PROBLEM STATEMENT
When the line with "Image resolution: width=952" appears below, start repeating lines exactly, and keep going through the line with "Open the 帮助(H) menu"; add nothing outside that span.

DATA
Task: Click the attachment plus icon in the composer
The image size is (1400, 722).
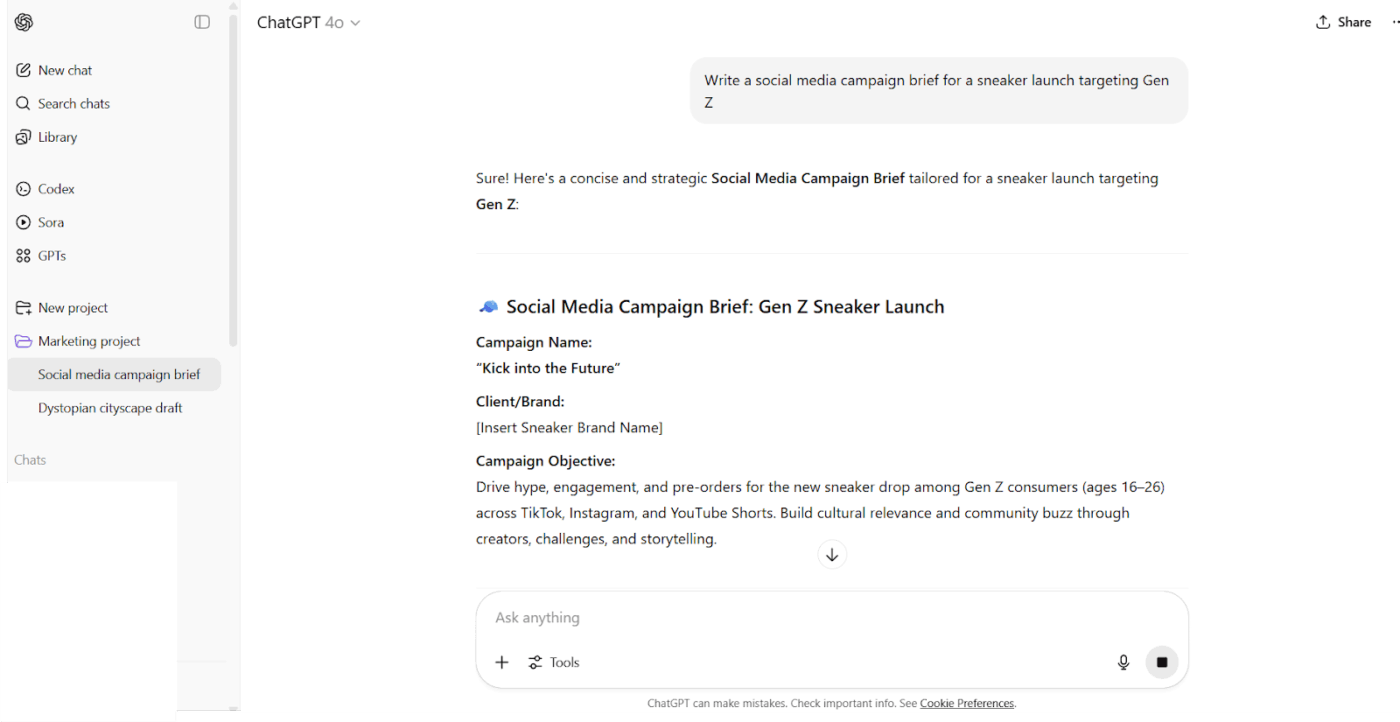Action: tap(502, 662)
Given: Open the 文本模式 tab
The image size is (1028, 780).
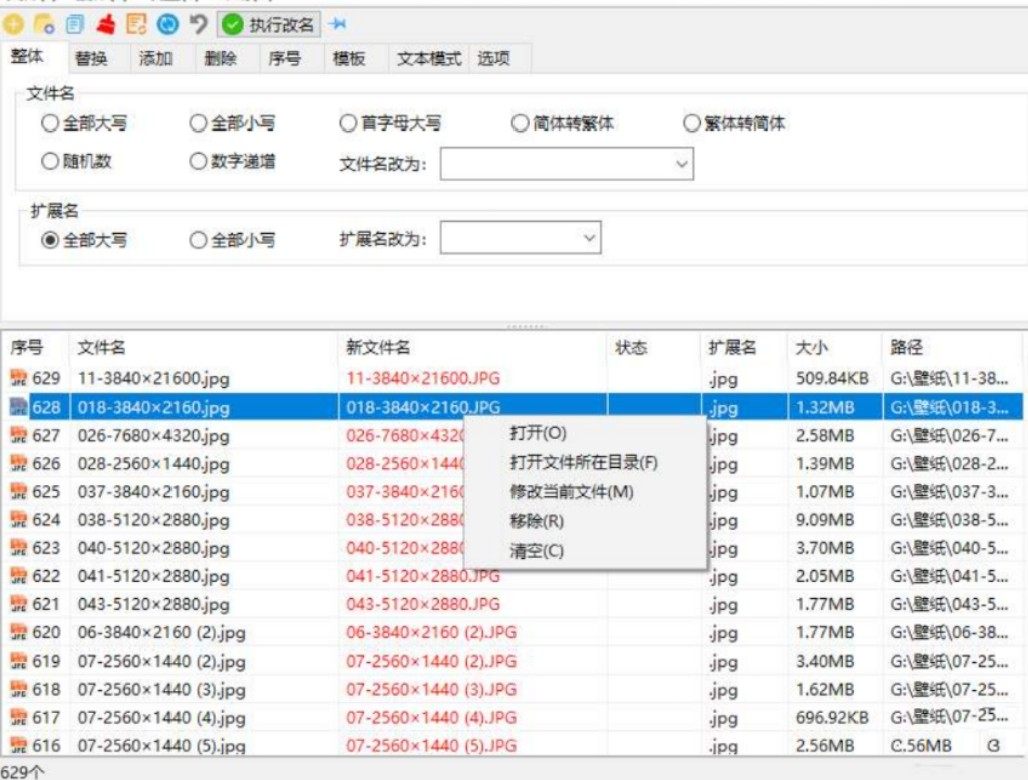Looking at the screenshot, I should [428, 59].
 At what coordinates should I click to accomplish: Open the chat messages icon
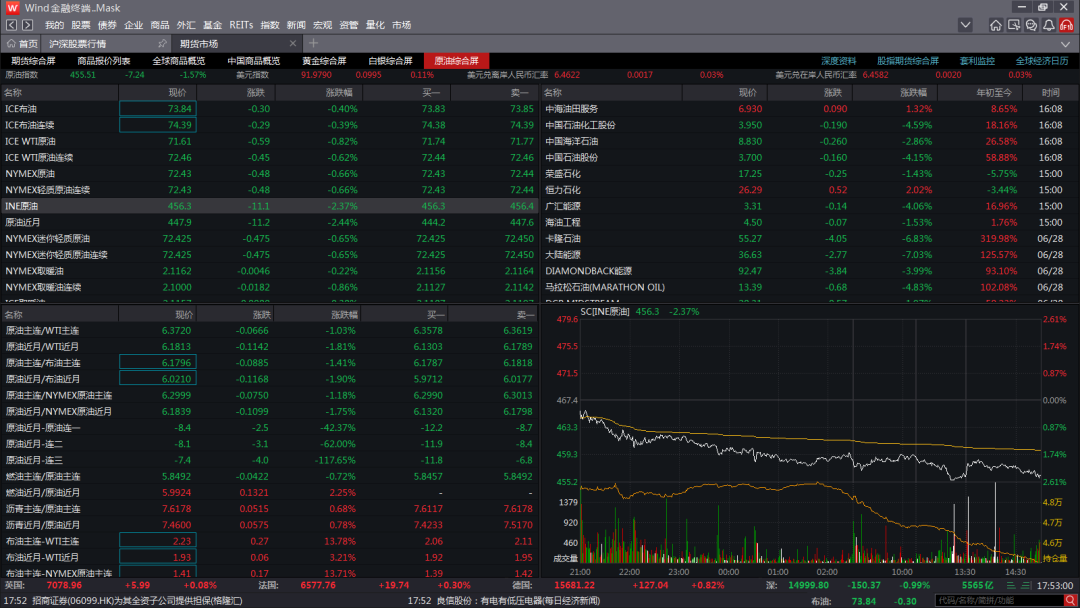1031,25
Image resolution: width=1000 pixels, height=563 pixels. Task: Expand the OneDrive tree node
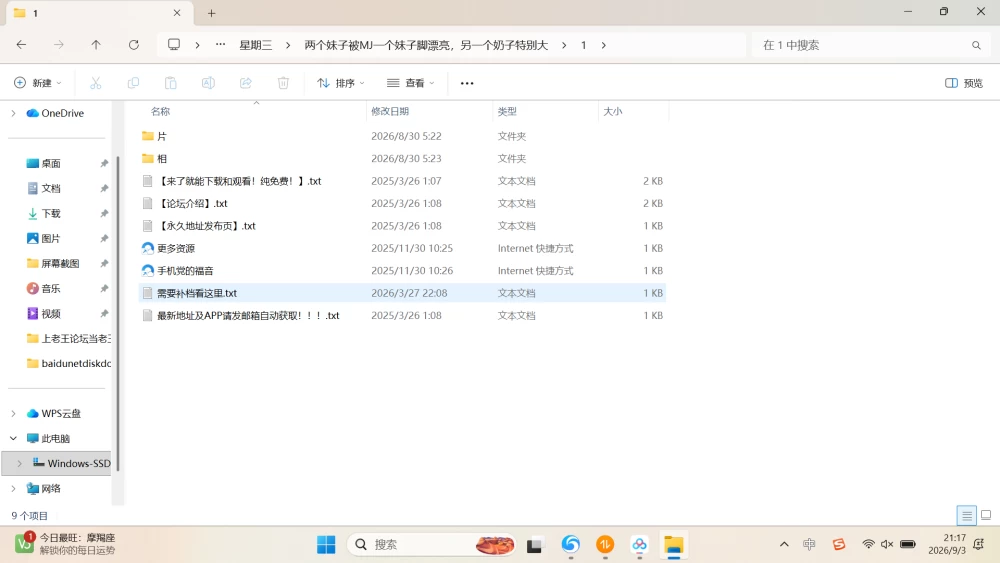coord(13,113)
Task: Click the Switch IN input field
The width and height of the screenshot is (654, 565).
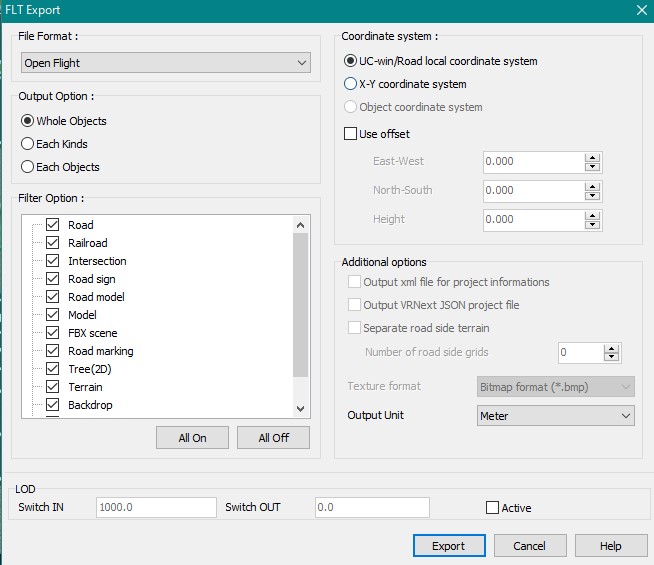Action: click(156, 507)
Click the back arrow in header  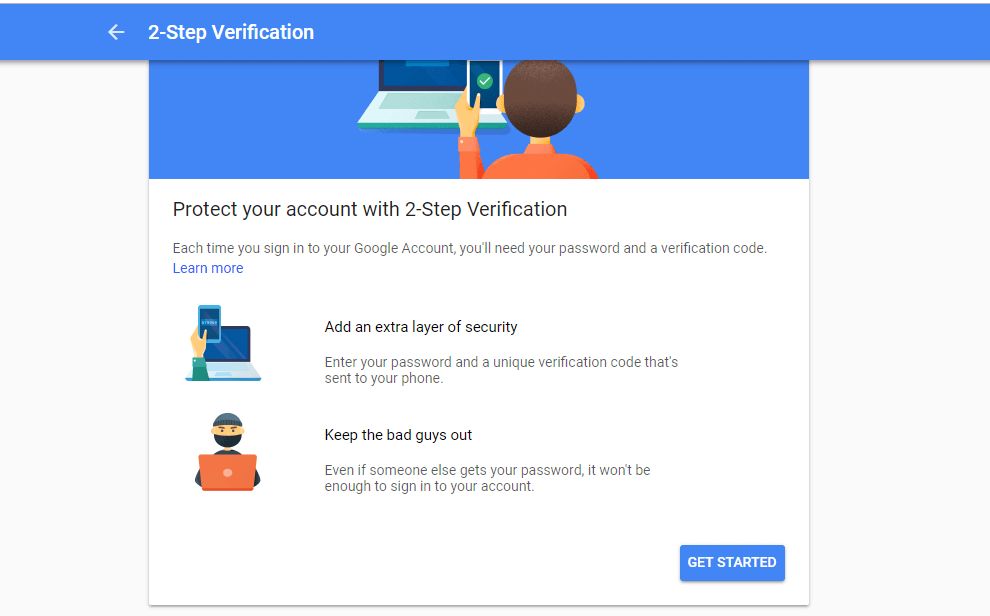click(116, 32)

...

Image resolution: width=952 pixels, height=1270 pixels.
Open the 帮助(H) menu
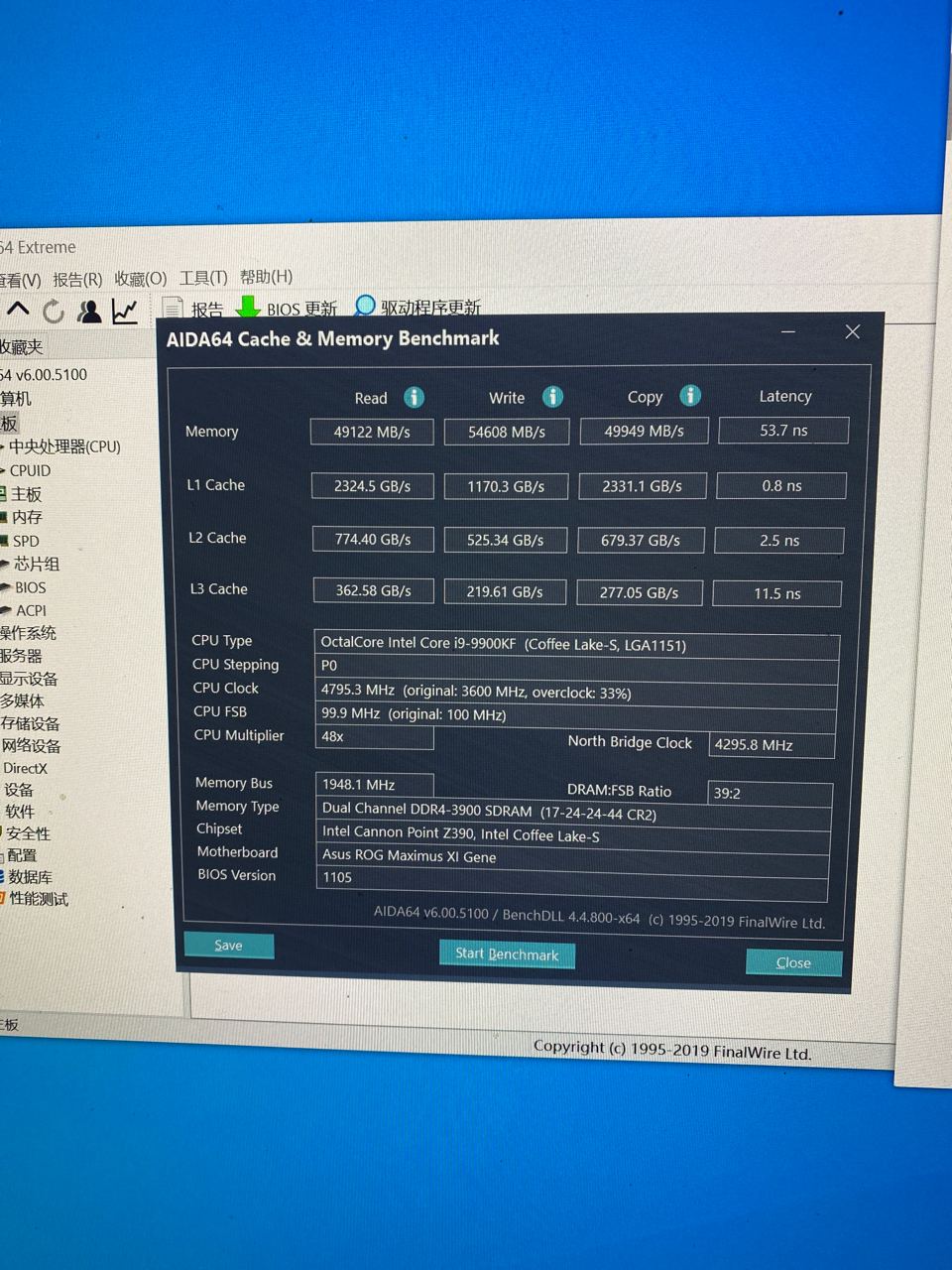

* * *

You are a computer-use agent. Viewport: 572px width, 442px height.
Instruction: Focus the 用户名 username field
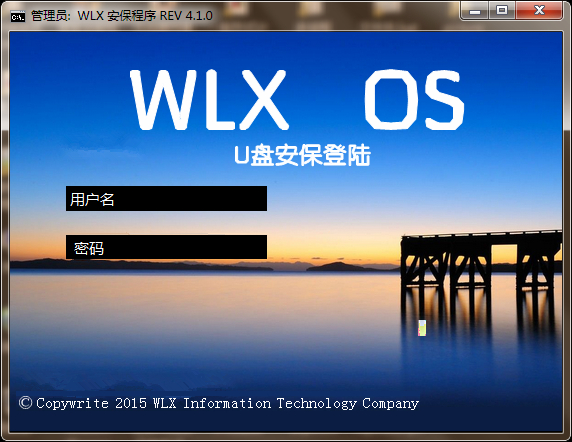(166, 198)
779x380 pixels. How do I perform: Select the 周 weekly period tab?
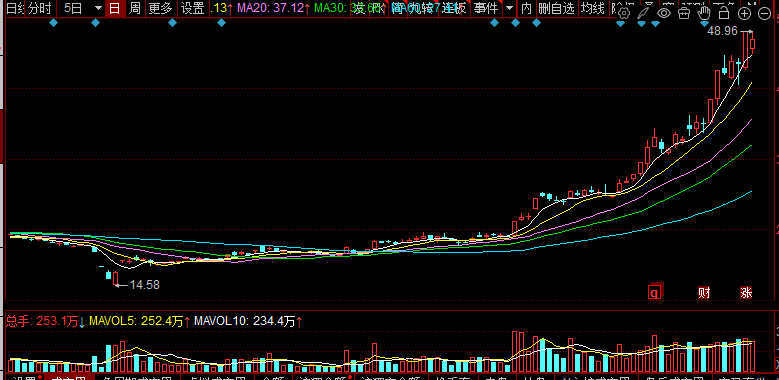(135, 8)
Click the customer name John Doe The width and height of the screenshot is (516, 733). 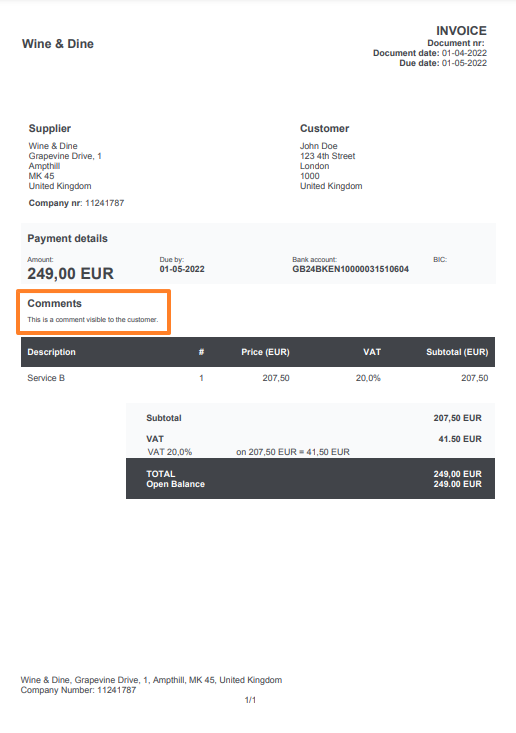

RESPONSE TO THE TASK
Image resolution: width=952 pixels, height=1270 pixels.
Open the 帮助(H) menu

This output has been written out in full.